Merry Christmas and Happy Boxing Day, Bilby!

Lee


----------



## Uncle Bob (Dec 24, 2007)

Bilby...Thanks for the interesting read on Boxing Day. Like Miiss Lee said I could have looked it up, but you made it much more interesting!!


----------



## Bilby (Dec 24, 2007)

Glad I could provide everyone with a bit of a diversion from those last minute tasks before the Day happens.

Lee, a lot of people say that about taking the boxes out on Christmas Day but I don't think it is really right historically but it is also true, as people do often clear up from the Day and throw things out. Some even lose the tree on Boxing Day.  So don't feel gullible cos it is touted as that too.  Who knows, it may even be the real reason but we have made it sound better by giving it the more noble definition!!!

Australian life IS an idiom!!! LOL  (I hate to think what they colloquially called the man who did the septics!!!!)


----------



## auntdot (Dec 24, 2007)

I love this forum, for one reason I learn so much.

I went and Googled about Boxing day.  Yep, it seems that people would get or give someone a bonus or gift, apparently monetary, in a box or so it seems.

Maybe the basis of the Christmas bonus for all I know.

Anyway by my calculation, and that can be off by a lot, it is now Christmas in Australia and New Zealand.  So a very Merry Christmas to you folks.

Know there are a lot on this forum.

Take care and again Merry Christmas.


----------



## Bilby (Dec 25, 2007)

Aunt Dot you were only six minutes short of midnight when you posted!!!  Well calculated.

My mum also added that Boxing Day was the day apprentices would take a box around to the householders and get tips put in the box. This was in England in the 30/40's. Can't see this happening now though.

I'm about to head off to my aunt's about 30 mins from here for the leftovers dinner. Had lunch with my mum at her house and brought her back to my joint.  Today has been the second hottest Christmas Day in Perth.  The hottest was on Christmas Day 1967.  I was a couple of weeks short of being born for that one, so today is the hottest Christmas Day that I have lived through. And let me tell you, it feels it! Tonight the minimum is going to be something like 23C which I believe is the perfect maximum temperature!!!!

Hope you are all enjoying your Christmas now and I will catch up with you all later!!  Don't over eat!! ;-)


----------



## Em_ (Dec 25, 2007)

Bilby, that 23C is only a few off what our max was here in Brisbane.  I think we hit something like 28C, coolest Christmas Day in about 10 years I think.  No matter, at least it assisted with the hot lunch we had, and didn't sweat it out as much as I thought we would!

Hope everyone has/had a wonderful day with their loved ones, and didn't overeat.... at least too much.

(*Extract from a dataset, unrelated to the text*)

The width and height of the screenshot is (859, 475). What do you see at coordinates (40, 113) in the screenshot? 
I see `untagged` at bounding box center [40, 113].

And bring on the Boxing Day sales tomorrow - can't wait!!


----------



## SueBear (Dec 25, 2007)

I wanted to stop by and wish everyone happy holidays. I have some cooking to do but most is fairly taken care of. I do plan on making storage and moving furniture in the living room as that needs to take place. 

Happy Holidays everyone!


----------



## Uncle Bob (Dec 25, 2007)

Merry Christmas Everyone!!

Have Lots of Fun & Enjoy the Day!!!!!!


----------



## corazon (Dec 25, 2007)

dh is working today so we did our Christmas celebrations yesterday.  Santa made a special early trip to our house.   I will be in and out of dc today.

We had a fun day yesterday.  Presents and a walk down to the beach while the turkey was cooking.  Turkey was tough though.  I think it was just the bird.  I've done the recipe enough times that it'd be very hard for me to mess it up.   I always get my turkey from the same place and have always been very happy with it, except for this year.  

We played with the kids and put them to bed.  Then dh and I watched 3 episodes of 24 from last season.  Aidan woke up and wanted to sleep with his dad, so I went into sleep with the little one (I suppose he's getting to be not so little anymore, how bout _littler_ one?).  He climbed up on my chest, said "hi mom," and fell asleep. 

I love those kids.

Merry Christmas!!!


----------



## Constance (Dec 25, 2007)

We had our Christmas with all the kids on Saturday, as that was best for the out-of-town ones, but we'll have a special Christmas dinner with my daughter and her family this evening. Everything is prepared and ready to stick in the oven, except for the scalloped potatoes, which won't take but a few minutes to prepare. The oven will be full, so I'll pop them in the microwave.

I hope you're all having a good Christmas day!


----------



## kadesma (Dec 25, 2007)

Bilby said:


> Have a good session Kadesma and a merry Christmas too!  It is often a fun session (well here it was) with the nurses giving out bits of the forbidden fruit cake or chocolates.  I tried to get them to swing to a bottle of bubbly instead but they just weren't into that idea!!!


Had a great session Bilby, our center is full of wonderful caring nurses and aides.. you feel more like a family than being in a place to be taken care of because you are ill. I took a ton of different cookies for everyone and they passed around coffee and tea for us..It was fun and we all left with a happy smile.
kadesma


----------



## pdswife (Dec 25, 2007)

Merry Merry Happy Christmas!!!


----------



## Katie H (Dec 25, 2007)

Buck and  I are happy campers.  We had a  delightful present-opening  session this morning after a tasty "special" Christmas morning breakfast.  We've talked to all 5 of our children and their  families and I've spoken to all of my siblings.  Our Christmas dinner was perfect and all our kitties are having a wonderful time licking out the the pans that held the remnants of our turkey dinner.

I'm being loved by  and purred at by our new little Sally.  Life is good.  Merry Christmas to all.


----------